▸ GIVEN TEXT
After the resurrection, Jesus asks Simon Peter, “Simon Peter, do you love (agape) me?” Peter answers, “Lord you know I love (philio) you.” In this exchange between the Lord and Peter, we see the importance of making a distinction among the various words for love. Peter, aware of his failure at Jesus’ trial and crucifixion, in contrast to his pronouncement that he would be willing to go to prison or even die for Jesus, is unwilling to make such a bold statement that he could love in the way that Jesus loves. Peter instead, in humility, acknowledges his human weakness.  

Jesus, who demonstrates humility by descending from his eternal throne in heaven and becoming man, displays agape. He did such a thing for our good. There was no self interest. Agape is why he prayed while being scourged and nailed to a cross, “Father forgive them, for they know not what they do” (Luke 23:34). Agape is how he could forgive, not only his friends who ran away, but also pray to the Father to forgive those who plotted and killed him. 

Peter knows agape is too much for him. He is aware of his failure and responds to Jesus in a good, but lesser than asked for love. The third time, Jesus asks Peter, “Simon Peter do you philio me?” Peter responds, “Lord you know everything, you know that I philio you.” Again, we see Jesus condescending to the level of the one he is calling, accepts the gift that he can supply, blesses it, multiplies it, and transforms it to agape as Peter follows Jesus to the cross and gives his life in Rome.

▸ PROMPT
Please write out the stretch of the passage on Peter and agape from "Peter knows agape" through "life in Rome.", word for word.

[Some rows]
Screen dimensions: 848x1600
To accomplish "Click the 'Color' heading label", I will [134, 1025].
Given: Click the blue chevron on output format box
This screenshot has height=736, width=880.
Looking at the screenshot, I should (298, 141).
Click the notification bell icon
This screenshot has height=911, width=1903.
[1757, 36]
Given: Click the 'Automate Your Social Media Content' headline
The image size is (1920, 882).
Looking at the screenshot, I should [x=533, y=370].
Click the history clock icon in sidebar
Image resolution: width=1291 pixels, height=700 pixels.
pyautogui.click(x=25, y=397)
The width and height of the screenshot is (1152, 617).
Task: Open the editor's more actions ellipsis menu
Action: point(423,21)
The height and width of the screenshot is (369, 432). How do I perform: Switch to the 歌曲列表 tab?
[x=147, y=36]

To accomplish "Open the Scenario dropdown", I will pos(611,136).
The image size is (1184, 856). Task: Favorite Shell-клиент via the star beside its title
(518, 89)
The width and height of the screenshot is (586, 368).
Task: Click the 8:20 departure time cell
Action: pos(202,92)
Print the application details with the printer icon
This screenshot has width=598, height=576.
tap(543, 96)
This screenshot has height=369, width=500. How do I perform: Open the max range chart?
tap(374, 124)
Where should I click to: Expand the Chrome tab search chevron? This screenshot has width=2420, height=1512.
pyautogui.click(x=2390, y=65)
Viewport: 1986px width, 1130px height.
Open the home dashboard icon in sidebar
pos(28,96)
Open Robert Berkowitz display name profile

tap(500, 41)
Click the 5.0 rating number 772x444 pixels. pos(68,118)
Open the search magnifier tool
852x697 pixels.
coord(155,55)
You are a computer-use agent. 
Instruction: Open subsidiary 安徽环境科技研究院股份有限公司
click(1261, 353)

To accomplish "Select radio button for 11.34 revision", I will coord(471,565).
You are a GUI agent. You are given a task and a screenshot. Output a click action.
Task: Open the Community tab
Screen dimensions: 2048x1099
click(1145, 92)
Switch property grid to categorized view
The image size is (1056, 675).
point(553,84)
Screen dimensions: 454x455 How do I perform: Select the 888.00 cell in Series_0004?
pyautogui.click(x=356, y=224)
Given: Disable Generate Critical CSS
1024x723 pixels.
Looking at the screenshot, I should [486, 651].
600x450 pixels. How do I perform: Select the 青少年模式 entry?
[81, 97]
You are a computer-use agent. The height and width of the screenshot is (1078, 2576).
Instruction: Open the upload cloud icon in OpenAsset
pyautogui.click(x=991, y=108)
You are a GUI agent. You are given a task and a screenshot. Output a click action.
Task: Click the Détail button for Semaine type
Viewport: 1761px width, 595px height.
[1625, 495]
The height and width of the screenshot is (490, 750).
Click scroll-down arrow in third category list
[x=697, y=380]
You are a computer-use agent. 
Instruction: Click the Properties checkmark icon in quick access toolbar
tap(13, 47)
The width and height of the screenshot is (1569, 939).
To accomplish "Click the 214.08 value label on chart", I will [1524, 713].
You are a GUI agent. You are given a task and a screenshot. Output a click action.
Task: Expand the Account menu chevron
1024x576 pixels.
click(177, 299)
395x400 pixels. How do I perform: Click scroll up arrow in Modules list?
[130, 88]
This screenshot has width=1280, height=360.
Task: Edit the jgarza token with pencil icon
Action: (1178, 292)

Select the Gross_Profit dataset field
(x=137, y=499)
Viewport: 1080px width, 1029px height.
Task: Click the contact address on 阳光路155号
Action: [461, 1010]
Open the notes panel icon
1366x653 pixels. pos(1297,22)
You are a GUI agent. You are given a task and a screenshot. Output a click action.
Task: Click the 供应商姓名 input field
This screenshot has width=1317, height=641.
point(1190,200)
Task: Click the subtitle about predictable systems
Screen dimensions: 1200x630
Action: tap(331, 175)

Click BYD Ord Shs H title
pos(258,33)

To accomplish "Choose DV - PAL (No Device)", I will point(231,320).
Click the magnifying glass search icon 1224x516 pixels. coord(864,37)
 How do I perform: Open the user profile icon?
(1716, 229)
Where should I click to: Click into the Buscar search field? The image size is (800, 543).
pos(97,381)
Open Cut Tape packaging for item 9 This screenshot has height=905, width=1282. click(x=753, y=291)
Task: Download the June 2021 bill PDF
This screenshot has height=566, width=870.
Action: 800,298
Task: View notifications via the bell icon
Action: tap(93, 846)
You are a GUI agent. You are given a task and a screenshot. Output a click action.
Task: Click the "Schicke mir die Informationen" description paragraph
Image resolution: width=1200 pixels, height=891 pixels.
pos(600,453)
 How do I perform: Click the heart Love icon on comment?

▸ ANSWER FOR THIS EXERCISE
Peter knows agape is too much for him. He is aware of his failure and responds to Jesus in a good, but lesser than asked for love. The third time, Jesus asks Peter, “Simon Peter do you philio me?” Peter responds, “Lord you know everything, you know that I philio you.” Again, we see Jesus condescending to the level of the one he is calling, accepts the gift that he can supply, blesses it, multiplies it, and transforms it to agape as Peter follows Jesus to the cross and gives his life in Rome.